Platelet specific COX-1 KO mice (Pf4-Δ Cre +/-/COX-1fx/fx) were generated as described11. The COX-1fx/fx mice were kindly provided by Harvey Herschman at UCLA54. Briefly, male mice (Pf4-Δ Cre +/−/COX-1fx/fx, 8 weeks old) were mated with female mice (COX-1fx/fx, 8 weeks old) to yield Pf4-Δ Cre +/−/COX-1fx/fx mice as platelet-specific Cox-1 KO mice. Cox-1fx/fx mice were used as controls. We used mice from 12–14 weeks old in our studies. The Cox-1fx/fx mice were kindly provided by Harvey Herschman of UCLA54. For global Cox-1 deficient mice, Ind-Cre+/- mice55 were mated with Cox-1fx/fx mice to generate the Ind-Cre+/- Cox-1fx/fx mice. The Cre-/- COX-1fx/fx mice were used as controls. Mice of 12–14 weeks old mice were used in our studies. Ind-Cre+/-COX-2fx/fx were generated as described41. Female COX-2fx/fx mice were bred with B6 Cre-ER male mice to produce Cre-ER + /− and COX-2f/+ offspring. Male Cre-ER + /− mice were then intercrossed with female Cox-2fx/fx mice to generate Cre+/−/COX-2fx/fx (Ind.COX-2 KO) mice, and COX-2fx/fx mice were used as controls. Mice were used for experiments at 3-4 months of age. To avoid the roles of Coxs during development we generated mice in which both Cox-1 and Cox-2 were depleted postnatally in a tamoxifen inducible manner40. These Cox-1fx/fx Cox-2fx/fx CMV-Cre+/- mice are abbreviated as “COX-DKO” mice in this paper. The controls were Cre -/- controls. Mice of the age were 14-16 weeks of age.

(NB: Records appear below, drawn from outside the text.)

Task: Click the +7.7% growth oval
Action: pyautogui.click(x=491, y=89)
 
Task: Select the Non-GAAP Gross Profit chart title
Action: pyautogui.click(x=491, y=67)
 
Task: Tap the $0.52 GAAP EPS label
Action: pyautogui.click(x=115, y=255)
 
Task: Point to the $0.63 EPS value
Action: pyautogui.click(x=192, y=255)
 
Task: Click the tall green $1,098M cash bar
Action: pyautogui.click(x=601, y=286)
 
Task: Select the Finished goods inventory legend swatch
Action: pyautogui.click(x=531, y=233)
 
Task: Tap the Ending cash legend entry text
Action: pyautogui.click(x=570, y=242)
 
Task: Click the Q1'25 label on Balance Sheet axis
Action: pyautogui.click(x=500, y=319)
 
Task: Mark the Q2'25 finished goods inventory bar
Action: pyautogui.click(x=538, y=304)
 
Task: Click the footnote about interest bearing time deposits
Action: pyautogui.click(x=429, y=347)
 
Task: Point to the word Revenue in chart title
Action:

COX enzymes and tryptophan metabolism in mice on Naproxen
We utilized mice in which Cox enzymes were depleted to address the role of their inhibition in mediating the effects of Naproxen on tryptophan. Cox-DKO and their controls were profiled for their plasma tryptophan response to naproxen administration. In a different experiment, control mice were treated with Phenyl propionic acid (PPA) in the diet (1323 ppm R2 Phenyl propionic acid) and were compared to control mice on naproxen (1323 ppm). The mice were allowed to feed ad libitum for 3 weeks prior to plasma collection. Approval for animal studies: experimental protocols were reviewed and approved by the Institute for Animal Care and Use Committee at the University of Pennsylvania (Protocol #804445).
Hemoglobin and calprotectin measurements
Human and mouse fecal samples were assayed for hemoglobin and calprotectin using ELISA kits from MyBioSource (San Diego, CA) and Alpco (Macedon, NY), respectively. The samples were processed according to the manufacturers’ instructions.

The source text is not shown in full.